Project will enable credit transfer
The fact that the project is focused on improving the quality of postgraduate training in Africa makes it especially important, said Professor Kirimi Kiriamiti, Moi University’s deputy vice-chancellor for administration, planning and strategy.
“We are happy because this initiative will, for example, allow credit transfers between partner universities, and also ensure there’s a digital platform that will enable participating universities to teach their students remotely,” Kiriamiti said.
A key outcome of the inaugural meeting was a clear road map for implementation to prepare project partners to start executing the plans, said ANIE chairperson Professor Goski Alabi. It allowed the partners to explore priorities and opportunities discussing detailed plans, expected outputs and impacts of the project.

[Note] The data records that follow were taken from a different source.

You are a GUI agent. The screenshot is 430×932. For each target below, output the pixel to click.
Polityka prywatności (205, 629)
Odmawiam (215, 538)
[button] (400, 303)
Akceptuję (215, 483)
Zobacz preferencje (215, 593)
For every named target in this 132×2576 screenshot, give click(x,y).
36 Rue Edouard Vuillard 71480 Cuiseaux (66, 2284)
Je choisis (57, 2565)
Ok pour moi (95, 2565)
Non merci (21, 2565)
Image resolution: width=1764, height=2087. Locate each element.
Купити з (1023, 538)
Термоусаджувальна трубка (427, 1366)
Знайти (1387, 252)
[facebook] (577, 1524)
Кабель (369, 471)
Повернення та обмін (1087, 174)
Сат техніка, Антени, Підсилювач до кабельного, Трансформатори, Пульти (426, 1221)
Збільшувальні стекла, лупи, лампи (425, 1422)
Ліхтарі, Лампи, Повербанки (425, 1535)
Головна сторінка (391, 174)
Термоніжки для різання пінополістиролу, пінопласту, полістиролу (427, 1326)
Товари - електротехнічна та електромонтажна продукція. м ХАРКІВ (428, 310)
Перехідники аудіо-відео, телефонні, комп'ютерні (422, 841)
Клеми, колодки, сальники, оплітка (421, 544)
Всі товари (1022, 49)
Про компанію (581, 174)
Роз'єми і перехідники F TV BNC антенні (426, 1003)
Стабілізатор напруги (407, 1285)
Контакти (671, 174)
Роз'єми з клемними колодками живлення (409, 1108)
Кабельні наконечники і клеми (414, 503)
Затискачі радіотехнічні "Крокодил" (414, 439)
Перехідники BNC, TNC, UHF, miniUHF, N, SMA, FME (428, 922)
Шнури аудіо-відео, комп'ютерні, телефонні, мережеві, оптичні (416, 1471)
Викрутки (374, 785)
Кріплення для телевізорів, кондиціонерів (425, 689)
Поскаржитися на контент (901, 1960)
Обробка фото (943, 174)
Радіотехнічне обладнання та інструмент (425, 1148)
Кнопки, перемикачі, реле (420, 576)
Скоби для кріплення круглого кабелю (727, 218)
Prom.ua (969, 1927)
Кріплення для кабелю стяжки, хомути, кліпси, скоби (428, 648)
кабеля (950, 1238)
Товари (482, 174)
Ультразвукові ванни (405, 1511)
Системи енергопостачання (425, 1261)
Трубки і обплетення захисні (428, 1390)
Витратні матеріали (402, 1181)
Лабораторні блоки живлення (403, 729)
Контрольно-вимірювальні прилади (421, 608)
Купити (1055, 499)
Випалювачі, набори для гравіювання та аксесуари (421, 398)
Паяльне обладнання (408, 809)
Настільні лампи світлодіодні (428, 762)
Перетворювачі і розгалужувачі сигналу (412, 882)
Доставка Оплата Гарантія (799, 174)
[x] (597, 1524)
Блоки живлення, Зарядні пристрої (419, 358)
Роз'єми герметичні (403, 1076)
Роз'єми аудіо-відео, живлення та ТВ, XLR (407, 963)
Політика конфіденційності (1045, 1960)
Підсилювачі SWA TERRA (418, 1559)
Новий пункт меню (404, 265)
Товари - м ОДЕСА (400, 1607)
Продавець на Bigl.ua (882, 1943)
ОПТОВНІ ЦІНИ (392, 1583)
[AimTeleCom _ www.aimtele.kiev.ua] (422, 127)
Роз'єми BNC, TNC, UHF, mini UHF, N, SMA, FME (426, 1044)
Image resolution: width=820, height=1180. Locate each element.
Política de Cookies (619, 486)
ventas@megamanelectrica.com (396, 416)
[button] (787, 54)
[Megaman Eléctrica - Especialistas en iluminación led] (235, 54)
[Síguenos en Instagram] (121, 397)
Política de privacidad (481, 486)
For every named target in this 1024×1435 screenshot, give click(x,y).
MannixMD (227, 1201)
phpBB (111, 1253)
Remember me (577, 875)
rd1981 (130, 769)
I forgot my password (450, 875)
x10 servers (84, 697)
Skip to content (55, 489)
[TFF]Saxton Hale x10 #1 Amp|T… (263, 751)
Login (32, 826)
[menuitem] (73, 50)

“After affording partners in this project an opportunity to meet and know each other more closely, I believe we are looking forward to a timely execution of the project and contribute to the achievement of the goal for the Africa we want,” she said.
The project will have a project management committee responsible for running activities, Jaume Fortuny, senior project manager at Obreal Global, said. The committee includes representatives of participating universities, ANIE, Obreal Global, and the EU.